La pensée de Deleuze porte la pensée préférentielle du « flux », du « nomadisme et de la déterritorialisation ». Elle se retrouve aujourd’hui dans la « financiarisation apatride » et dans l’esprit de nos jeunes français des banlieues rejetant l’enracinement aux valeurs de la République. Son relativisme de la non appartenance « dissout l’identité et avec elle la souveraineté politique. » (…) « Sa pensée offre l’aspect d’une sorte d’anarcho-naturalisme artiste qui, par constitution, supporte très mal l’épreuve historique. Ne comprenant l’histoire européenne qu’à travers ses grandes œuvres culturelles, il l’ignore superbement comme destin civilisationnel. Pour ceux qui font de ce destin leur combat, Deleuze n’offre que des armes piégées. »
Foucault fut le théoricien brillant et adulé de la défense sociale des « marges », y compris « des déments, des criminels et des parricides » en même temps que le contempteur des États et des institutions qui en émanent. Ses attaques contre la société hiérarchisée, appuyée par sa « répugnance de l’État » utilisait toutes les armes possibles porteuses de chaos ou de remise en question, « depuis le maoïsme jusqu’aux droits de l’homme en passant par la révolution iranienne ».

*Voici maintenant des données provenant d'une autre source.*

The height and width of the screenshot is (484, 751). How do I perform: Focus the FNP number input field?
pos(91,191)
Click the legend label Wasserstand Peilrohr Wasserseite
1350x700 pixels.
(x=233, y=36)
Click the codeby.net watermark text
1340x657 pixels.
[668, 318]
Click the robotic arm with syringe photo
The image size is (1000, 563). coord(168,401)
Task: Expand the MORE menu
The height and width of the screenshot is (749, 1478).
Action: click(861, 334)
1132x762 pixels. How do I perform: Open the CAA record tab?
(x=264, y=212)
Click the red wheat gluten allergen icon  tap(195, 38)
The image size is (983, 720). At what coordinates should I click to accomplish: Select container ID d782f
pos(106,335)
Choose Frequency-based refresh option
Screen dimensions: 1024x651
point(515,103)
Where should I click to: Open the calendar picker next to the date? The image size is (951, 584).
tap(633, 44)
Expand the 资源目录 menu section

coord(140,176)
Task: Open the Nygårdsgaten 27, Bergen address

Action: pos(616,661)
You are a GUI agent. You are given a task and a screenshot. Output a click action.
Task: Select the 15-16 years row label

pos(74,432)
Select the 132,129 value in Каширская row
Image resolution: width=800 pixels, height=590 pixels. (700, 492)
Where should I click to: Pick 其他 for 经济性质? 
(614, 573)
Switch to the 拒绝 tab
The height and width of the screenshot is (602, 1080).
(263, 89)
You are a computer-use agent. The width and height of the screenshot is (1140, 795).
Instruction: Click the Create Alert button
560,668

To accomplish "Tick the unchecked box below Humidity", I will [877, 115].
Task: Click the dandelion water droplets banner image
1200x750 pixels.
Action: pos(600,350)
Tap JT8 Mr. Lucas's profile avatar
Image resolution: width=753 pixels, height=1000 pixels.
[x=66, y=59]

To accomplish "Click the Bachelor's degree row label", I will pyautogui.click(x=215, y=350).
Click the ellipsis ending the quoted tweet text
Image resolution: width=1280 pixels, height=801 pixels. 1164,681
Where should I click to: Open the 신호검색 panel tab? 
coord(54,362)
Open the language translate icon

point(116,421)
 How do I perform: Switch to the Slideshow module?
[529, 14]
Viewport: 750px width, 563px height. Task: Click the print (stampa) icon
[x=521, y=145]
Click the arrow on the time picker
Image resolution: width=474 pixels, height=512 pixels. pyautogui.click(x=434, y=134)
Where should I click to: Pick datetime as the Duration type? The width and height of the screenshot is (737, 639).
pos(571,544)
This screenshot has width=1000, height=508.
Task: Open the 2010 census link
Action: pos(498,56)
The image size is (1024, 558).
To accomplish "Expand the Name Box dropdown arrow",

Quant à Derrida qui se place clairement dans le sillage de Heidegger, il fut le « déconstructeur » de la pensée logique d’Aristote « passant avec acharnement au rouleau compresseur ses critères d’analyse » en démontant consciencieusement, mais sans les remplacer par rien, les 4 cause d’Aristote – « Cause matérielle » (De quoi s’agit-il ?) , « Cause formelle » (Quelle en est la forme ?) , « Cause efficiente » (Quel en est le moteur ?) et « Cause finale » (Quel en est le but ou l’objet ?) – qui sont pourtant l’armature de toute notre construction intellectuelle depuis les Grecs.
Ne nous étonnons pas qu’avec de tels « maîtres » l’école et ses professeurs déboussolés aient sacrifié des générations de jeunes, en considérant que l’apprentissage des dates, les exercices de grammaire, les conjugaisons ou le calcul mental étaient des réminiscences oppressantes d’une domination de classe.
Enfin tous les 4, apôtres infatigables de la déconstruction et ennemis de toute forme d’autorité qui furent leur fond de commerce rebelle, « méprisèrent l’État et la Nation ». En détruisant à la fois la pensée logique et les structures institutionnelle et culturelles qui portent la pensée occidentale, ils ont dit Yannick Jaffré, « intellectuellement émasculé la capacité politique des peuples ».
Comme la réalité se construit du « battement des contraires », celle-ci, attisée par les risques pesant sur nous, revient en force par la virulence des mouvements cherchant à ressourcer par l’histoire l’identité de l’Occident.